◆ Prompt:
Omit the images and output every line of the data below exactly.

(Provided records Opens)

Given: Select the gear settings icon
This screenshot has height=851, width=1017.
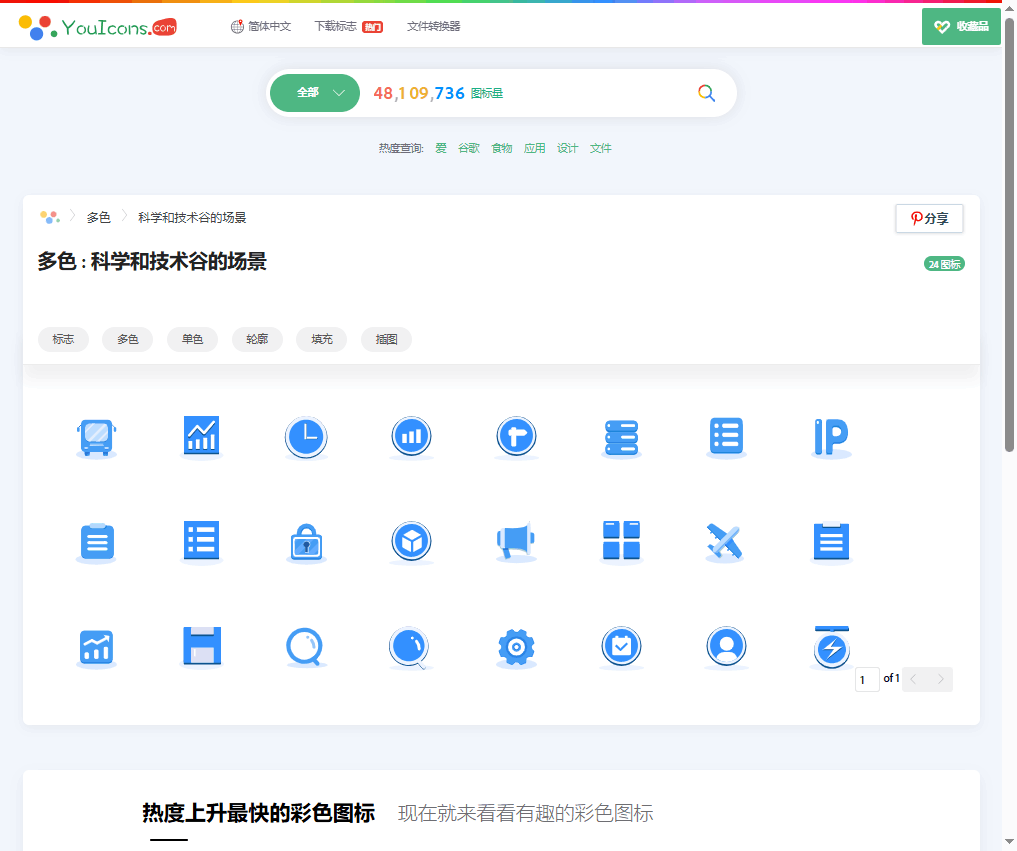Looking at the screenshot, I should tap(516, 647).
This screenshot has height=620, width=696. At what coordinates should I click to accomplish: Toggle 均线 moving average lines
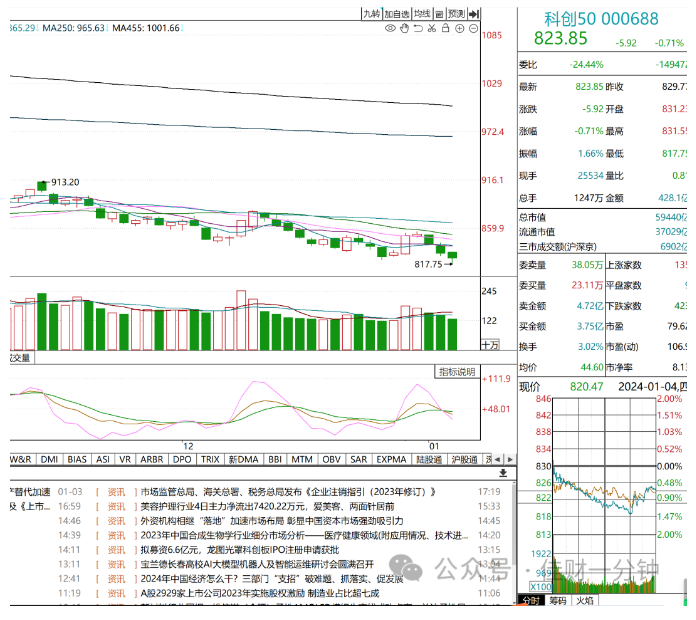click(x=422, y=14)
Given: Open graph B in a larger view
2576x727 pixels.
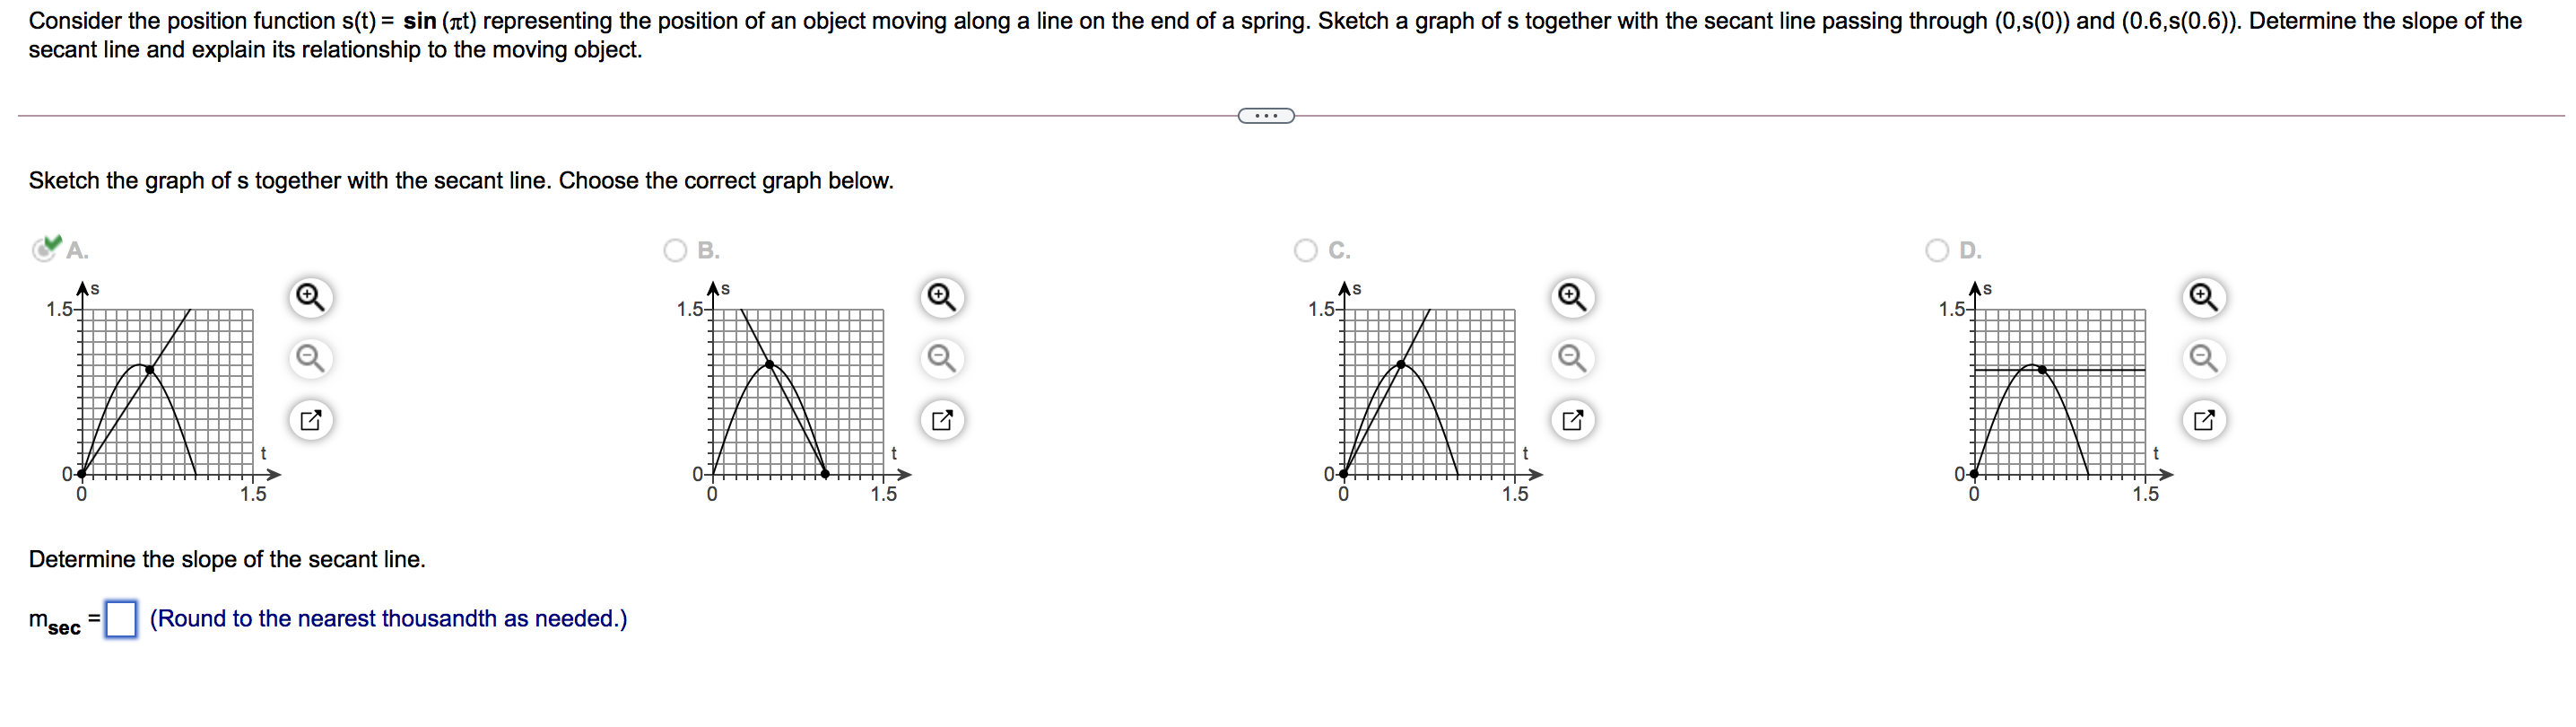Looking at the screenshot, I should (x=941, y=420).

(Provided records Closes)

◆ Task solution:
Given: Select the gear settings icon
This screenshot has height=851, width=1017.
Looking at the screenshot, I should tap(516, 647).
This screenshot has height=620, width=696. At what coordinates should I click to accomplish: Toggle 均线 moving average lines
click(x=422, y=14)
Given: Open graph B in a larger view
2576x727 pixels.
Looking at the screenshot, I should (x=941, y=420).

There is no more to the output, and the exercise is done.